Double plateau de
haut vol le vendredi 7 décembre 2018 : Hymnes
à l’amour et Characters On A Wall
se partagent la scène de La Dynamo.
Hymnes à l’amour
Christophe Monniot & Didier Ithursarry
Voilà plus de dix ans que Christophe Monniot et Didier Hithursarry jouent ensemble, avec l’altiste Guillaume Roy, au sein du trio Station Mir. En 2017 ils décident de
monter un duo et sortent Hymnes à l’amour
chez ONJ Records, le 16 novembre 2018. Le concert de La Dynamo est l’occasion
de célébrer ce disque.
Le répertoire du disque comprend trois thèmes signés Monniot
(« Biguine pour Sushi », « Soso » et
« Nadir’s »), une composition d’Ithursarry (« Est »), le célébrissime
paso doble de Pascual Marquina Narro, « España cañi », l’immortel
« Sophisticated Lady » de Duke
Ellington, la valse « Passion » de Tony Murena et le cantique « Il est un fleuve ». Pendant
le concert, le duo reprend six des huit morceaux des Hymnes à l’amour, « Forçat » d’Ithursarry et
« Indifférence » de Murena.
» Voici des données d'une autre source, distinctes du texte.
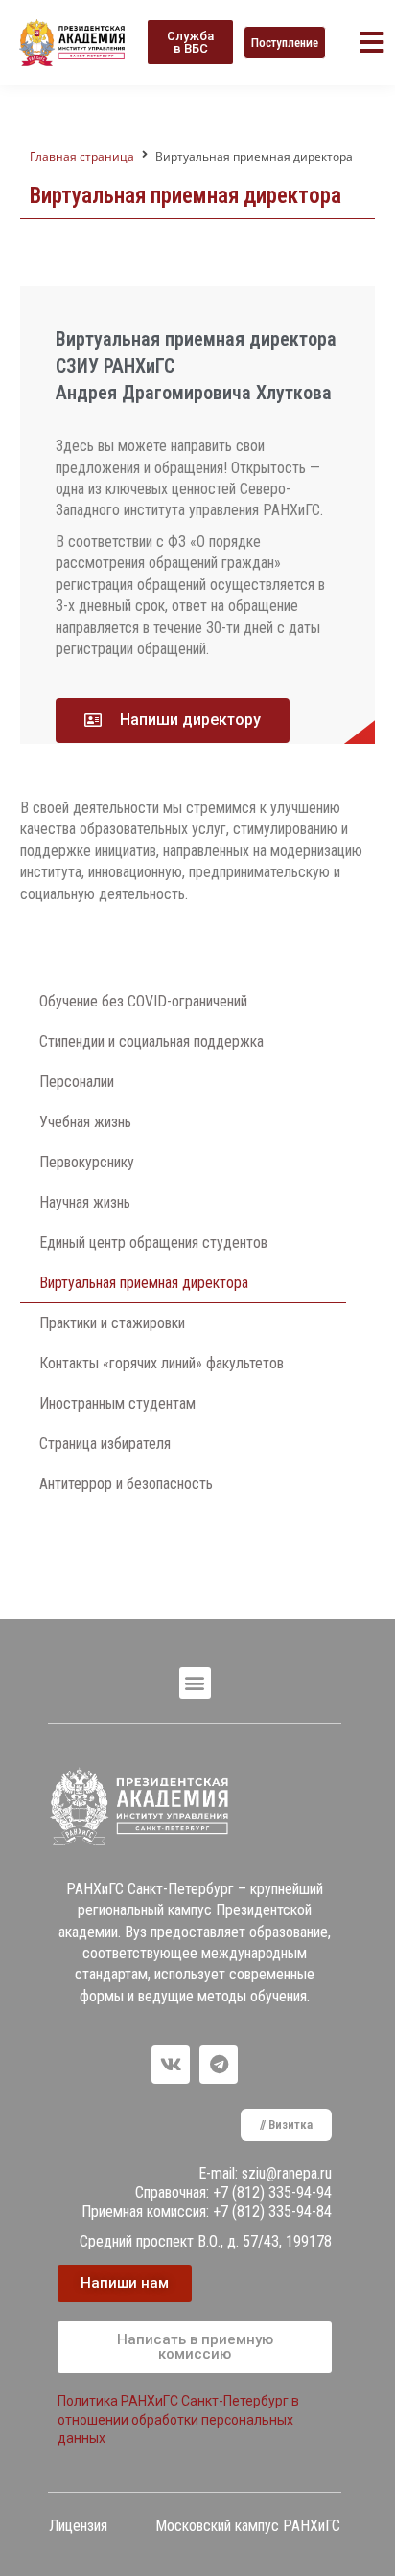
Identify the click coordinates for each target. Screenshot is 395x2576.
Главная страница (82, 156)
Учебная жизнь (85, 1122)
Comme le souligne Monniot avec
humour : « on va faire des hymnes à des gens vivants… On va dédier
des morceaux à des gens qu’on aime, encore en vie… Parce que les morts, finalement
on s’est aperçu que quand on leur dédie un morceau, ça ne leur fait ni chaud,
ni froid… ». Monniot rend donc hommage à sa mère, son père, Gilles et
John, Sushi…
Monniot et Ithursarry abordent les Hymnes à l’amour sous un angle plutôt free, moins dansant que le Blow Up (1997) de Michel Portal et Richard
Galliano et moins mélodieux que la Belle époque (2014) d’Emile Parisien et de Vincent Peirani, deux autre fameux duos
accordéon – saxophones (et clarinettes pour Portal).
Les deux artistes se
réapproprient les thèmes avec originalité, comme « Summertime »,
base de « Soso » et également cité dans « Est »,
« Nadir’s », librement inspiré de « La romance de Nadir »,
tiré des Pêcheurs de perles, un opéra
de Georges Bizet, composé en 1863, ou
les valses musettes qui sont passées à la moulinette free… Cette relecture
personnelle des mélodies sert de socle à des variations denses. Les
développements vifs (« Biguine pour Sushi ») sont portés par des
accords puissants de l’accordéon (« Soso »), des ostinatos sombres
(« Nadir’s ») ou des phrases virevoltantes du soprano (air médiéval),
qui partent souvent en embardées (« Est »). Les dialogues nerveux entre
les deux musiciens (« Passion »), enrichis de dissonances dans
l’esprit de la musique contemporaine (« Indifférence »), voire du
début vingtième (« Soso »), la polyphonie de l’accordéon et les
claquements rythmiques des clés du saxophone alto (« Forçat »), les
nappes de sons et autres textures sonores épaisses jouées par le piano à
bretelles (« Est ») viennent également ajouter du piquant aux propos
des deux artistes.
Avec Ithursarry et Monniot le laisser-aller n’a pas sa
place et leurs Hymnes à l’amour
ne riment pas avec glamour ! Pour des romances mièvres, il faut aller
écouter ailleurs : la musique du duo pétille d’intelligence, de réparties
et de tonus.
Characters On A Wall
Louis Sclavis
En 2002 Louis Sclavis
enregistre Napoli’s Walls avec Vinvent Courtois au violoncelle, Médéric Collignon à la trompette de
poche et Hasse Poulsen à la guitare.
Le disque est inspiré par les œuvres qu’Ernest Pignon-Ernest a placardées sur les murs de Naples. Avec Characters On A Wall, le clarinettiste a
décidé de prolonger ce travail en illustrant neuf installations de l’artiste
urbain : Paolo Pasolini à Rome, Mahmoud Darwich à Ramallah, Jean Genet à
Brest…
Pour ce projet Sclavis s’entoure du trio avec qui il a créé Loin dans les terres (Intuition Records
– 2017) : Benjamin Moussay au
piano, Sarah Murcia à la contrebasse
et Christophe Lavergne à la
batterie.
« Jean Genet à Brest » reflète assez bien l’esprit
de la musique du quartet : une introduction foisonnante à quatre laisse la
place à un rythme solide, servi par une contrebasse imposante et une batterie
touffue, sur lequel se promènent les lignes de la clarinette, sinueuses, mais
parsemées d’aspérités, et soutenues par les contre-chants du piano. Avant le
rappel final du thème, le trio piano – contrebasse – batterie se lance dans des
échanges contemporains tendus. « Darwich dans la ville » fait la part
belle aux tambours de Lavergne, à des passes d’armes heurtées entre Sclavis et
Murcia, et aux clusters de Moussay. Référence à des installations de
Pignon-Ernest à Martigue, le thème de « La dame de Martigue »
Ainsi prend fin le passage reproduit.